As I was thinking about our history
I saw behind me a small beginning.
I saw before me a bright new future;
This school was made for you and me.

[Chorus]

And I’ve been making some very good friends
From tiny toddlers to Middle Schoolers.
This school is people. This school is caring.
This school was made for you and me.

[Chorus]

And our horizons, keep on expanding
With special classes and master planning
From parents’ hard work, to annual Spring Sing
This school was made for you and me.

[Chorus]

Throughout the good times
And the times of sorrow
We build together a new tomorrow
This school is your school
This school is my school
This school is our community

[Chorus]

I want to thank all the families that came to First Thursday today. I also want to share with you the handout (below).

Structure of the Music/Literacy Lessons

CH_MusicI start with a Music and Movement lesson for the whole class. We warm up our voices and bodies and have a lot of fun. After a couple of songs at circle I spread the children around the room so that we have space to hop, jump, and wiggle without bumping into our friends while we sing action songs. During this time, I also sing songs related to content areas that children are studying in the classroom and seasonal songs.

After singing our hearts out and shaking our sillies out we come back to the circle for the Shared Reading lesson. At this time I refer to the song I have written on chart paper, and point to each word as the students and I read the text together. Even the youngest students can be successful in this reading environment because they have already sung the song and they have the support of their classmates and me.

During work time I work with the students in small groups reading their folders. All of the students have their own folders that contain copies of the songs we have used as Shared Reading texts. This gives students the chance to read the songs independently, allowing them to make one more mental imprint of the song. Songs are illustrated to provide picture support so that even the youngest readers can be successful through recognition and recitation. They see the picture of the water, and they know it is the song, “Listen to the Water,” so they begin reciting it from memory. Emergent readers use their fingers to practice left-to-right directionality and begin tracking print. Developing readers use one-to-one correspondence, touching each word as they say it, and self-correcting when they notice that the word their finger is pointing to does not match the word they are saying. The differentiation of instruction is inherent in the activity because all of the children can approach it at their own levels and be successful.

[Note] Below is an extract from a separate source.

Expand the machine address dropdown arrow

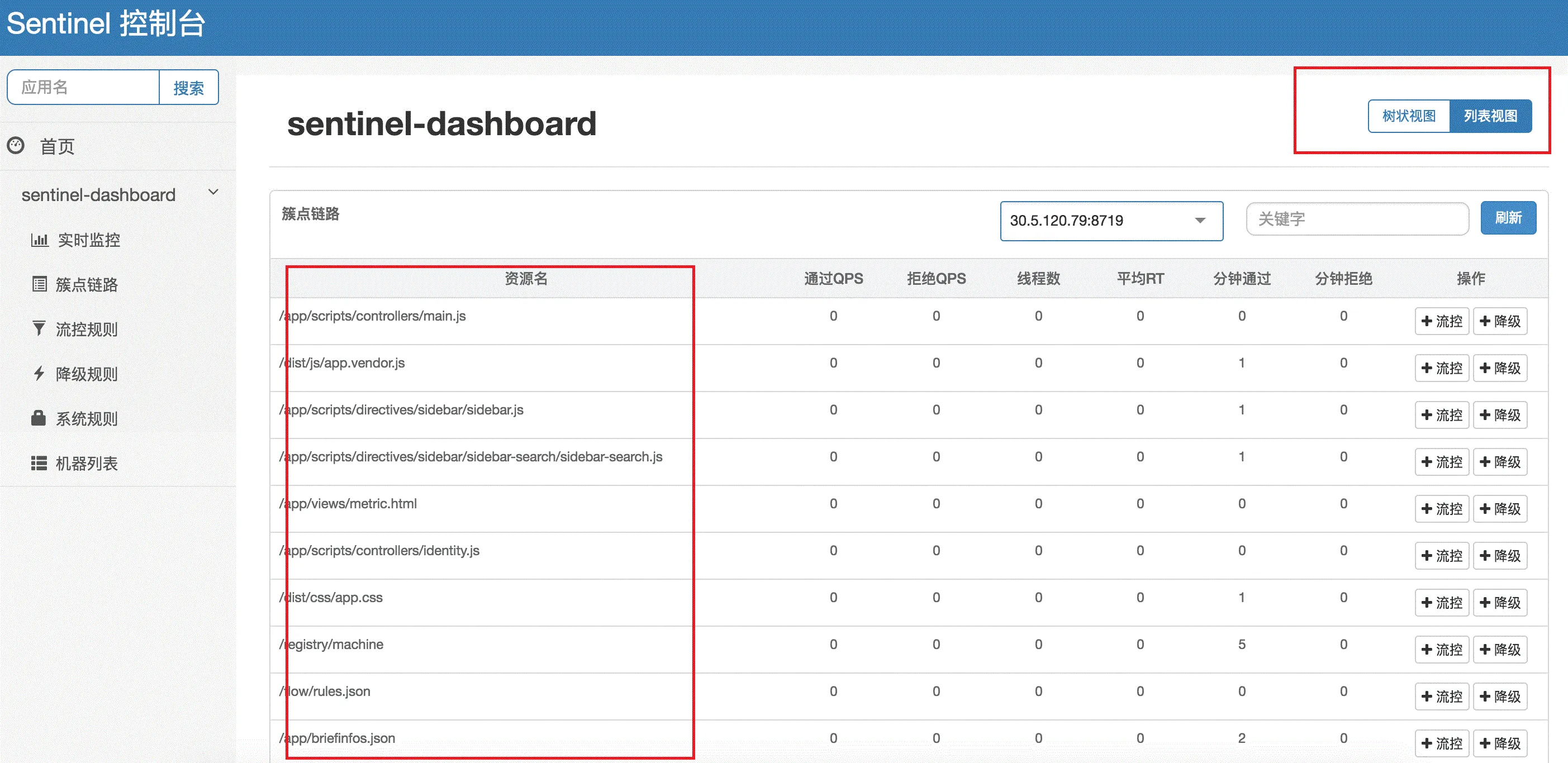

When we work in small groups, in addition to reading our folders for independent reading, there are many other literacy extension activities that we do. For example, we did a lot of work on our names with the song “What’s Your Name” including comparing names and “letter hunting.” I sometimes ask students to illustrate a song as a comprehension activity. Other times I use “zipper songs,” asking children to fill in a blank, and “zipping” their ideas into the song. When we fill in gaps in a printed song, my expectations are different for students depending on their individual levels. I might model the writing and fill in the blanks myself, stretching out a word to listen for every sound in it. I might ask children for the initial sound of a word, or to write the word independently, depending on their abilities.

The best way for you to understand the curriculum and appreciate the incredible work the children are doing would be to come in and observe on a day when your child has Music. I am in Sassafras on Mondays, Black Cherry on Tuesdays, Perrysburg on Wednesdays, Poplar and Sycamore on Thursdays, and Maple on Fridays. Please join us. I would love to see you there!

Keep singing!

Please join Amy Wagner and me this Thursday, February 4, 8:30- 9:30 a.m. Amy will talk about the Montessori materials that support language, and I will talk about how the Music/Literacy program works. We will do a quick demonstration with some of the Children’s House students, and be available to answer questions. Hope to see you there!

Happy New Year! I hope you enjoyed your holidays and your break. It is great to be back reading and writing, singing and dancing with your children. I hope the New Year brings you joy, health, happiness, and much music!